They include stroke, diabetes, kidney failure, heart attack, aneurysms, end-stage liver failure, coronary heart diseases and sudden death.
Emeritus Prof. of medicine, Oladipo Akinkugbe, describes high blood pressure as a condition that occurs when there is excessive pressure on the walls of the artery and adds that this causes damage to the blood vessels, as well as vital organs in the body when it is not controlled.
Hypertension is also a major health concern for Africans.
In Nigeria, about 57 million people are estimated to be hypertensive
High blood pressure is preventable and it is also manageable, so you need not die from it if you make efforts to control it.
According to Akinkugbe, one can live over three decades with hypertension without developing complications associated with the condition, if detected early and managed properly.
He adds, “I have patients I diagnosed with high blood pressure 30 years ago that are still alive today, because they managed it by taking prescribed drugs and making lifestyle changes.
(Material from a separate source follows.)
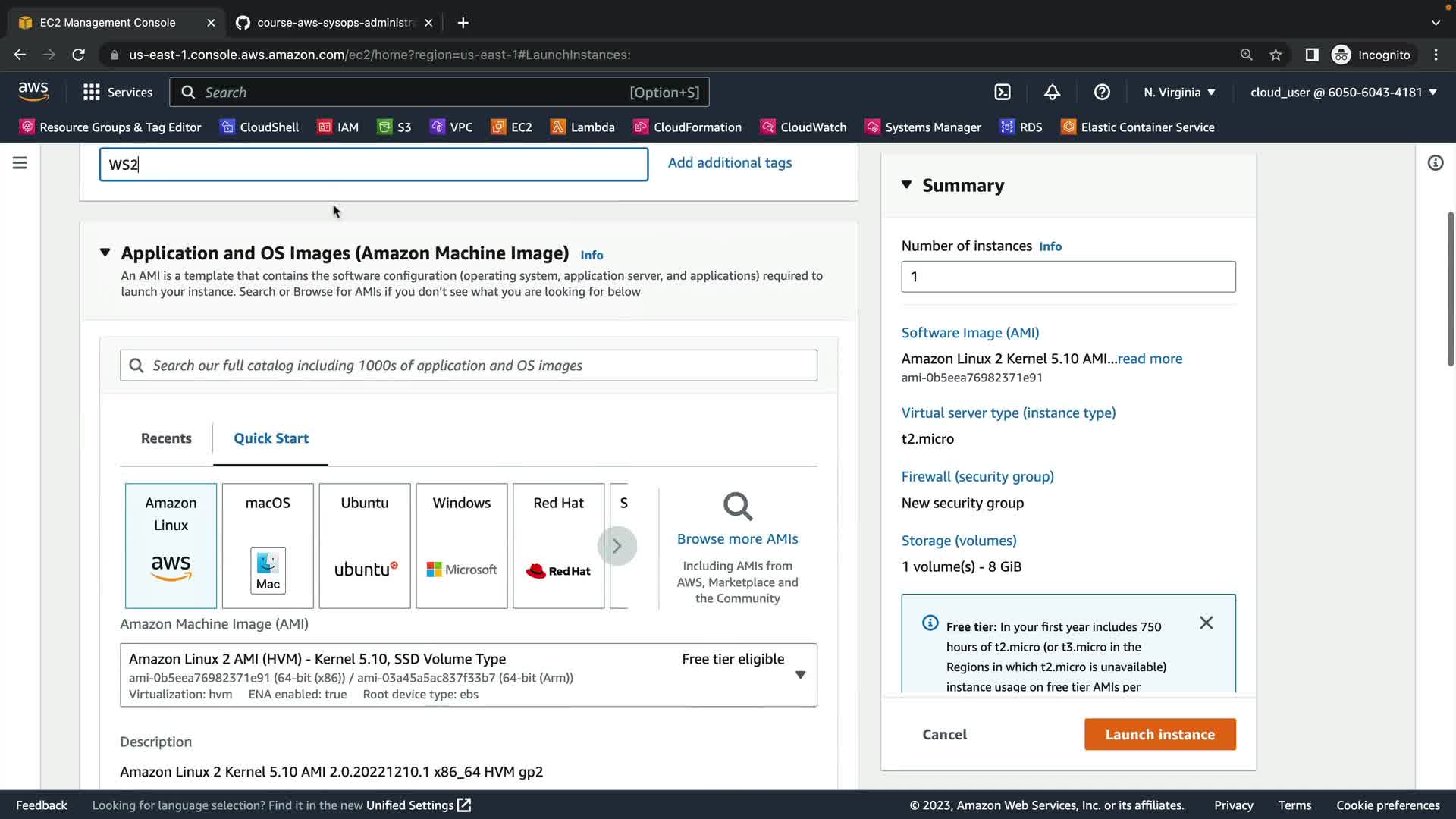
Task: Toggle the side navigation hamburger menu
Action: pos(20,163)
“Research has proven that salt intake is a reason why most Africans have hypertension. Hypertension only kills when you ignore it.”
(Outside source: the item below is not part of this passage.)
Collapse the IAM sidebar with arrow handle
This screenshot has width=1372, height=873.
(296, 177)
If you have already been told that you have high blood pressure, then your doctor must have prescribed some drugs to help you control it.
While medication can lower the condition, it may cause side effects such as leg cramps, dizziness, and lack of sleep. Luckily, most people can bring down their blood pressure naturally .Your lifestyle plays an important role in treating your high blood pressure, according experts on mayoclinic.com.
They say if one can successfully control one’s blood pressure by living well, then one can delay or reduce the need for medication.
Here are lifestyle changes to make if you are ready to lower your blood pressure and keep it down for life!
Watch your waistline
Blood pressure often increases as weight increases. Losing just 10 pounds (4.5 kilogrammes) can help reduce your blood pressure. In general, the more weight you lose, the lower your blood pressure.
Losing weight also makes any blood pressure medications you’re taking more effective. You and your doctor can determine your target weight and the best way to achieve it.
Besides shedding pounds, you should also keep an eye on your waistline. Carrying too much weight around your waist can put you at greater risk of high blood pressure. In general, men are at risk if their waist measurement is greater than 40 inches (102 centimetres).
Women are at risk if their waist measurement is greater than 35 inches (89 cm).
Regular physical activity — at least 30 to 60 minutes most days of the week — can lower your blood pressure by 4 to 9 millimetres of mercury (mm Hg).
And it doesn’t take long to see a difference. If you haven’t been active, increasing your exercise level can lower your blood pressure within just a few weeks. If you have pre-hypertension — systolic pressure between 120 and 139 or diastolic pressure between 80 and 89 — exercise can help you avoid developing full-blown hypertension.
If you already have hypertension, regular physical activity can bring your blood pressure down to safer levels. Talk to your doctor about developing an exercise programme.
Your doctor can help determine whether you need any exercise restrictions. Even moderate activity for 10 minutes at a time, such as walking and light strength training, can help. But avoid being a “weekend warrior.” Trying to squeeze all your exercise in on the weekends to make up for weekday inactivity isn’t a good strategy. Those sudden bursts of activity could actually be risky.
Eat a healthy diet
Eating a diet that is rich in whole grains, fruits, vegetables and low-fat dairy products and skimps on saturated fat and cholesterol can lower your blood pressure by up to 14 mm Hg. This eating plan is known as the Dietary Approaches to Stop Hypertension diet.
It isn’t easy to change eating habits, but with these tips, you can adopt a healthy diet: Reduce salt in your diet. If you are an African, you need to reduce your salt intake. Even a small reduction in the salt in your diet can reduce blood pressure by 2 to 8 mm Hg.
To decrease salt intake, track how much salt is in your diet. Keep a food diary to estimate how much salt is in what you eat and drink each day and avoid eating processed foods as much as you can, because they are preserved with salt.
Also do not add raw salt to your food. Potato chips, frozen dinners, bacon and processed lunch meats are high in sodium. You can ease into this change by cutting back gradually till your taste buds have adjusted to it.
Cut down on alcohol
Alcohol can be both good and bad for your health. In small amounts, it can potentially lower your blood pressure by 2 to 4 mm Hg. But that protective effect is lost if you drink too much of it — generally more than one drink a day for women and men older than age 65, or more than two a day for men age 65 and younger.
Also, if you don’t normally drink alcohol, you shouldn’t start drinking it as a way to lower your blood pressure. There’s more potential harm than benefit to drinking alcohol. If you drink more than moderate amounts of it, alcohol can actually raise blood pressure by several points. It can also reduce the effectiveness of high blood pressure medications.